Freeradius and Android, TLS Internal Error

Alan DeKok aland at
Fri Feb 23 11:22:03 UTC 2024

On Feb 23, 2024, at 6:01 AM, Lorenzo Mirabella <lorenzo.mirabella at> wrote:
> I have configured FreeRADIUS with EAP-TTLS/GTC and I am using valid certificates issued by Let's Encrypt. The certificate is valid for and I have cert.pem, chain.pem, fullchain.pem, and privkey.pem. I have configured the tls section of the FreeRADIUS eap module as follows:

  That should work.  The caveat is that TLS algorithms change over time.  So newer certs might not be accepted by older devices.

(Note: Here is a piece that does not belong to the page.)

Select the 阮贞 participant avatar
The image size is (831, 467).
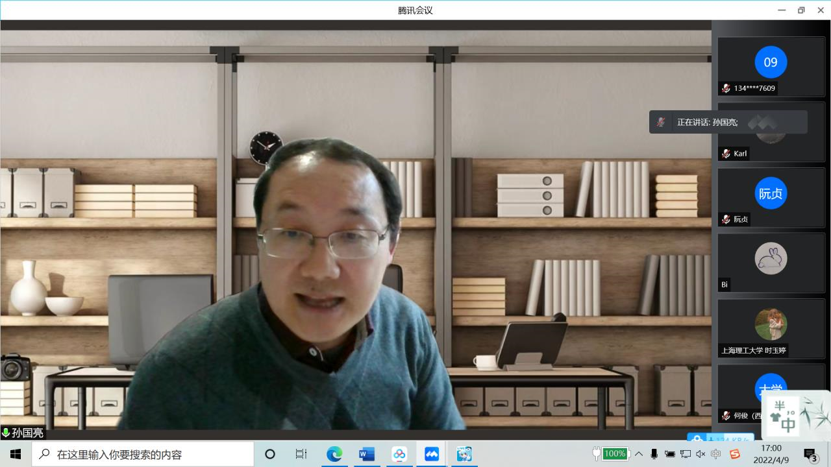click(771, 193)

> When I try to connect to the access point with an older Android device, I have no issues, as it uses the system certificates. Using Linux and specifying the CA Authority as the Let's Encrypt root, I encounter no problems either. However, when using an iPad, I am prompted to accept the certificate (which is the correct one), but it claims it is untrusted despite the Let's Encrypt root being among the trusted CA. With newer versions of Android, you can choose between 3 options: do not verify, request certificate status, and require certificate status. The first two options work (by entering as the domain), but for security reasons, I would like the third option to work as well. However, I get this error:
> ...
> (13) eap_ttls: (TLS) recv TLS 1.2 Alert, fatal internal_error
> (13) eap_ttls: (TLS) The client is informing us that there is a failure inside the TLS protocol exchange.

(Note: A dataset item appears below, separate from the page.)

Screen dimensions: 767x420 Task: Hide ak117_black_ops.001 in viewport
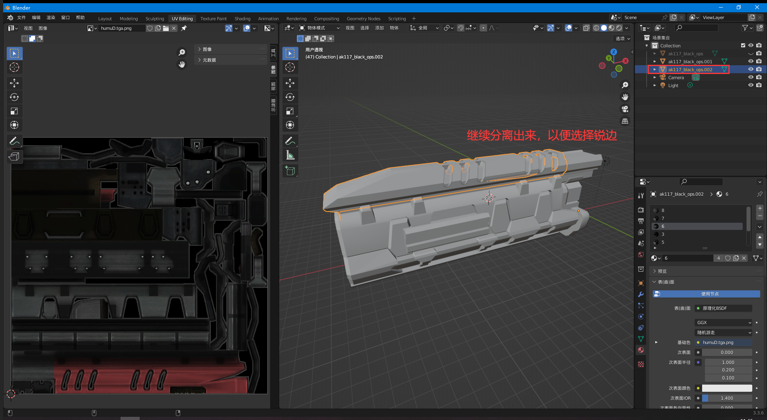pyautogui.click(x=751, y=61)
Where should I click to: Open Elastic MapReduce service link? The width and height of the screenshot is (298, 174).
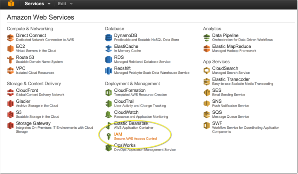point(231,46)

  The client says "no".  Why?  "no".  What went wrong?  "Too bad, not telling you".

  How friendly.

> There is definitely something wrong with the configuration, but honestly, I can't figure out what. Any advice?

  There's nothing wrong with the configuration.  One client doesn't like what the server is doing.  But all other clients are fine.  So the problem isn't really FreeRADIUS.

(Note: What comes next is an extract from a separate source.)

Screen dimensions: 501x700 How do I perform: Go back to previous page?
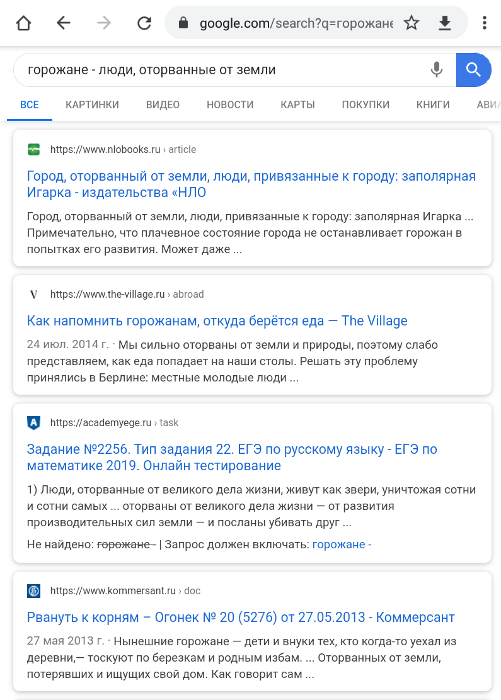tap(64, 23)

> I'm using the official freeradius docker container version 3.2.3.
> Thank you in advance.
> P.S. I am 100% sure that the certificate is valid, which can be verified using openssl verify or by creating a virtual host with HTTPS using Apache.

  "TLS works" involves a whole lot more than a binary choice of "yes" or "no".  There's TLS 1.0, 1.1, 1.2, and 1.3.  Within each TLS version, there are dozens of choices for encryption methods, and more choices for digest methods.  If by some miracle both sides agree, then it works.

  If both sides don't agree on the various versions, methods, etc., then things don't work.  And you get helpful error messages like "failed".

  In most cases, up-to-date devices will "just work".  So if a device doesn't work, then either it's running old software, or it's not configured correctly.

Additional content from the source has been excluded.